Bazin CrimeDiagram.jpg

Template:Gallery

Bazinian exercise

Each group will visualize two versions of a simple narrative scene. After you decide how you will do the two versions, divide your group in half to work on the two versions. Further subdivide the work and (if you have enough in your group) have one person do a shot list, one do a camera diagram, and one do a storyboard.

Version 1

  1. List a minimum of six shots from the scene, as it might be done using classical editing (Bazin's "analytic" editing). Use conventions like establishing shots and shot-counter shot. Specify the framing of each shot (close-up, long shot, etc.) Type it in a word processor.
  2. Draw an overhead camera diagram as we did for our scene breakdowns and Bazin did for The Crime of M. Lange.
  3. Draw a storyboard of your shots.
  4. Take photographs of the diagram and storyboard and email them with your shotlist to jbutler@ua.edu .

Version 2

Rework the same scene as Renoir might have done it, using composition in depth and lateral camera movement, but telling the same story. How many shots would you use to replicate Renoir's style?

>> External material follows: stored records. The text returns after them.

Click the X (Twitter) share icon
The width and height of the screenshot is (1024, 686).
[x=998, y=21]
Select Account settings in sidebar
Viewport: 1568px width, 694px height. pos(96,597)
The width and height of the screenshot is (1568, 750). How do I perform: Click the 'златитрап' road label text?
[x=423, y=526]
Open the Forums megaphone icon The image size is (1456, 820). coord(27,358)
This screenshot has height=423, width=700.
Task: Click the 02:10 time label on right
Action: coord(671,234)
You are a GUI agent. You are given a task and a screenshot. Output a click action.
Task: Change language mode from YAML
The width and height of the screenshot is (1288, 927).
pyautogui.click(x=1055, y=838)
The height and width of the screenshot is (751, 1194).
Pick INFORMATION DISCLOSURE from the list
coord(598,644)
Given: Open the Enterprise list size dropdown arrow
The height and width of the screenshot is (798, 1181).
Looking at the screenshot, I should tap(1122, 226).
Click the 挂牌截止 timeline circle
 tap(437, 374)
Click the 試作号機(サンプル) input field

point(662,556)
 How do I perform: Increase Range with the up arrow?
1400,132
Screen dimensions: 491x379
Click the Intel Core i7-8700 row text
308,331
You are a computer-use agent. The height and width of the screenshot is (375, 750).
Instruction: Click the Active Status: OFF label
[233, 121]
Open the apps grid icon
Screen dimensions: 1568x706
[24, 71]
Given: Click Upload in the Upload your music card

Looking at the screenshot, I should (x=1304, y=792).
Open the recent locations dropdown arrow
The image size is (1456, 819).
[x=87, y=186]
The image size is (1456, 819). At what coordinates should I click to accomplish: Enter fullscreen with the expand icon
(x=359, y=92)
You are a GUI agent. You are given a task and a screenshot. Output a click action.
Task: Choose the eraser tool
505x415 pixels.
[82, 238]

  1. List your shots (type it in a word processor)
  2. Draw an overhead camera diagram.
  3. Draw a storyboard of your shots. If you have a shot with camera movement, draw more than one frame to represent it.
  4. Take photographs of the diagram and storyboard and email them with your shotlist to jbutler@ua.edu .

The narrative scene

  • Two students are working together, editing a video in a computer lab that has a "no food" policy. One of them has smuggled a cookie into the lab. He/she breaks it in half and shares it with the other student. They then snicker at the lab attendant, who doesn't realize that food has been brought into the lab. [What happens next is up to you.]

Extra credit option

  • May be done with your JCM 312 group or on your own.
  • Shoot two versions of a scene (doesn't have to be the scene above): one using classical editing; the other using Bazinian realism.
  • Two minutes maximum for each video.
  • Upload them somewhere and send links to jbutler@ua.edu.
  • Worth 3 extra credit points.

Additional resources

Bibliography

  • Bazin, André. "The Evolution of Film Language." In The New Wave, pp. 24-51. Edited and translated by Peter Graham. Garden City, NY: Doubleday, 1968.
  • Bazin, André. "The Era of the Popular Front." In Jean Renoir, pp. 36-52. Edited and with an introduction by Francois Truffaut. Translated by W. W. Halsey II and William H. Simon. NY: Simon & Schuster, 1973.